> _Aim of the exercise_
Copy out the part of the records that opens with the line containing "Produkta apraksts (15, 416)" and closes with the last line of the records, both lines included, and leave the pictures out.

> _Material shown_
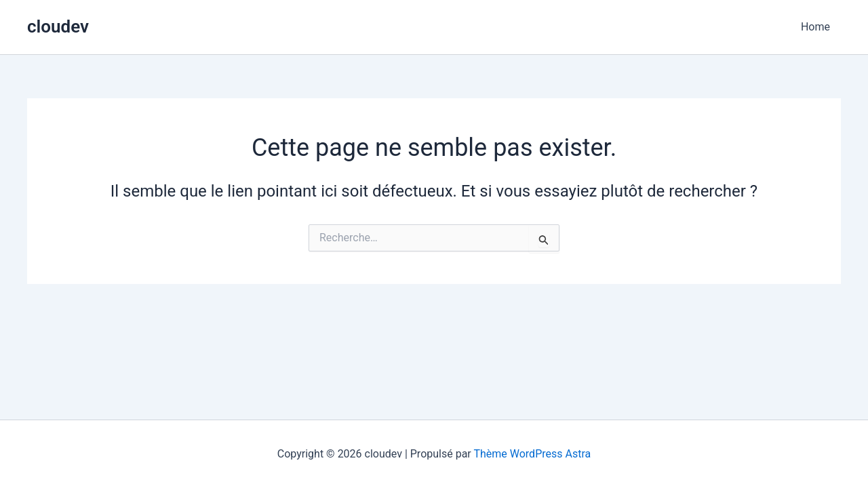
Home (815, 26)
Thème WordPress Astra (532, 453)
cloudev (58, 26)
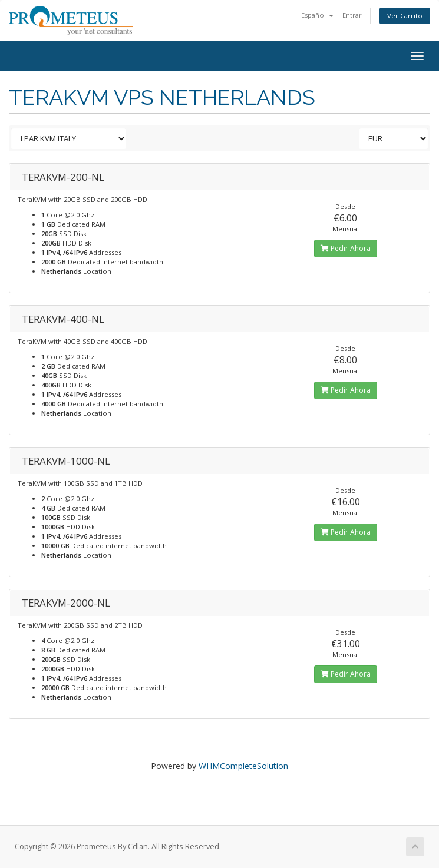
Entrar (352, 15)
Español (317, 15)
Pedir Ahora (345, 248)
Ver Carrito (405, 15)
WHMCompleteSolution (243, 766)
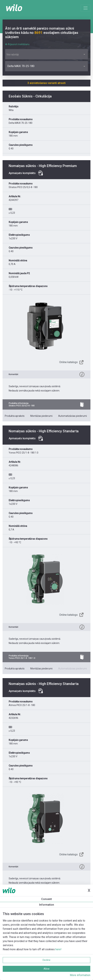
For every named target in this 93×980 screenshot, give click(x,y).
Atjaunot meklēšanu (17, 44)
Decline (46, 960)
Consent (46, 899)
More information (80, 975)
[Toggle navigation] (85, 8)
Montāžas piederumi (41, 416)
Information (46, 905)
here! (58, 949)
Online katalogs (68, 362)
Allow (47, 969)
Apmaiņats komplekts (22, 173)
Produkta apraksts (15, 416)
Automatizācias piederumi (73, 416)
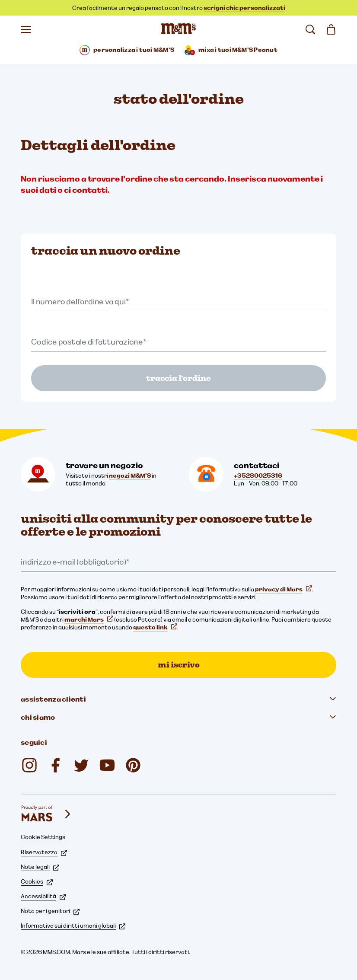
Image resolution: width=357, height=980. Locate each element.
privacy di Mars (284, 589)
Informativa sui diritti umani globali (73, 926)
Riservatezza (44, 852)
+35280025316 (258, 476)
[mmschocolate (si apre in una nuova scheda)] (133, 765)
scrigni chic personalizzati (244, 8)
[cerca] (310, 29)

> _Task answer_
Produkta apraksts (15, 416)
Automatizācias piederumi (73, 416)
Image resolution: width=357, height=980. Locate each element.
privacy di Mars (284, 589)
Informativa sui diritti umani globali (73, 926)
Riservatezza (44, 852)
+35280025316 (258, 476)
[mmschocolate (si apre in una nuova scheda)] (133, 765)
scrigni chic personalizzati (244, 8)
[cerca] (310, 29)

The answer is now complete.